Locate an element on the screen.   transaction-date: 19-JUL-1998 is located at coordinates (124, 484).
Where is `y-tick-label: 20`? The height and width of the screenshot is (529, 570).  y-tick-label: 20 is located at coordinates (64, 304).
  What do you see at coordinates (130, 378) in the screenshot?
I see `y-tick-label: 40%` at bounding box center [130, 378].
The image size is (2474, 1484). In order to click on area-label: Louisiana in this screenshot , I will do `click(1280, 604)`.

☆ ☆ ☆

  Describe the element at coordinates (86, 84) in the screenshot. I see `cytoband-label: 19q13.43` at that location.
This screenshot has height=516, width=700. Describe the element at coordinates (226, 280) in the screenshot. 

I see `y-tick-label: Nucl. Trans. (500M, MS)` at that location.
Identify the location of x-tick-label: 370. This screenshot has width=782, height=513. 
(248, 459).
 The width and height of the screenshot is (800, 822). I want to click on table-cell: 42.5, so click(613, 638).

☆ ☆ ☆

Finde alle Zeilen oben, in denen die Zeichenfolge „tick“ vorkommt, und schreibe jede davon unverändert ab.

Where is `y-tick-label: 20`? The height and width of the screenshot is (529, 570).  y-tick-label: 20 is located at coordinates (64, 304).
I see `y-tick-label: 40%` at bounding box center [130, 378].
I see `y-tick-label: Nucl. Trans. (500M, MS)` at that location.
Identify the location of x-tick-label: 370. This screenshot has width=782, height=513. 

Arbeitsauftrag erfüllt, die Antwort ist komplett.